There are a number of reasons for this condition. Most notably gold prices have declined since 2011, but remain around $1,300 an ounce. Lower gold prices have a tendency to reduce new development and exploration activity although major mines continue to maintain production levels similar to historic output in Eureka County.

As a result of historic operating conditions and employment trends, Eureka County derived most of its mining related benefits through local tax revenues such as sales tax collections, property tax, and net proceeds of mines tax (See Figure 4-2). The private sector in Eureka County traditionally saw little direct benefit. Employment gains were muted as were personal income and wages of Eureka County residents. In terms of per capita income Eureka County ranked 8th among Nevada’s 17 counties in 2012 (Table 3-5). The local retail and service sectors saw little increase in activity as the demands for goods and services largely went elsewhere. Eureka County even experiences a poverty rate higher than the State of Nevada as a whole.

Eureka County housing and property values remain some of the most affordable in all of Nevada (See Figure 2-7). Due to the County’s remote location, construction of stick built housing and even the availability of financing have been very limited. Over 70 percent of housing units in Eureka County were mobile homes in 2013 (Table 2-3). However, with the anticipated long-term nature of several mining projects in Eureka County, new conventional stick built homes and rental housing may increase. Other sectors of the Eureka County economy remain stable with little noticeable change during mining cycles. Agriculture, for example, remains one of the County’s base industries and has been relatively stable. However, its total output is sometimes affected by mining due to acquisitions of ranch operations and the change in place and manner of water use. Several large ranches in northern Eureka County are now owned by mining companies. Currently, mining companies own over 51 percent of all agricultural private lands in Eureka County and over 56 percent of total private lands in the County.

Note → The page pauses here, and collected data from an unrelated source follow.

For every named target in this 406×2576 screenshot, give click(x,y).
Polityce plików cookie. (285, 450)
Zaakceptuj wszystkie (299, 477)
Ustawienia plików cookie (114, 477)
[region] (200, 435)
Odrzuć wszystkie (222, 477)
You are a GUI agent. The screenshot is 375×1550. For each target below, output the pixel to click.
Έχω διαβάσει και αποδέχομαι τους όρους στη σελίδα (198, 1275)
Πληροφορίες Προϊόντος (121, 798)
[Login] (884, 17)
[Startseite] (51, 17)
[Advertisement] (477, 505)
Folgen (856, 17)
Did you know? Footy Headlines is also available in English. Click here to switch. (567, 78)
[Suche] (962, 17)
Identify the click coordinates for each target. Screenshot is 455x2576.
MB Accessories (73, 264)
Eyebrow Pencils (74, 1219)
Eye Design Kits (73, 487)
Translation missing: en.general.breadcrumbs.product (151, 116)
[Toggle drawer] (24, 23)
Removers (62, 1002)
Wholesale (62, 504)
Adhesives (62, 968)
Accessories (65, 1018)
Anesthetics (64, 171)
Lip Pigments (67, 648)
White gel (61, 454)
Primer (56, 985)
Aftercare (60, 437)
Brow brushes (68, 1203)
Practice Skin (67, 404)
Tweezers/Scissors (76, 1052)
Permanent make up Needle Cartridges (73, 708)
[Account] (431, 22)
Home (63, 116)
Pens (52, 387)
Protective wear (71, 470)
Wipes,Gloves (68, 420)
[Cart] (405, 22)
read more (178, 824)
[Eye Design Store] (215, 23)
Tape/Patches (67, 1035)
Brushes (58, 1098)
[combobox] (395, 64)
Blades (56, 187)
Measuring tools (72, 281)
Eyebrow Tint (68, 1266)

The effect of past mining operations has meant real net gains in the public sector through improved local source revenues although such gains were partially offset by the lack of growth related benefits for local residents in terms of income, employment and business activity. In other words, because mining activity did not substantially benefit the private sector, favorable fiscal conditions emerged in Eureka County because very little growth related expenditures occurred.

The lack of growth and growth related impacts in terms of public expenditures created a situation where local government revenues, at times, would outpace local government expenditures. Because mining related tax revenues are largely viewed by Eureka County as temporary sources, local government employment and wages remain relatively modest in the County. Recent activity in the mining sector appears to have made little change in taxable sales in 2013. For the first 8 months of 2013, current taxable sales to date declined only 8.4 percent.

Beginning in 2010 historic growth and demographic patterns began to change due to more mining activity in the southern portion of the County. Eureka County started to experience local population gains (See Figure 2-1). The population gains were due primarily to the in-migration of working age adults relocating to the County for employment. The majority of the population gains are a direct result of mining and related support services. Gains in local workforce participants will likely change many aspects of the socio-economic conditions of Eureka County.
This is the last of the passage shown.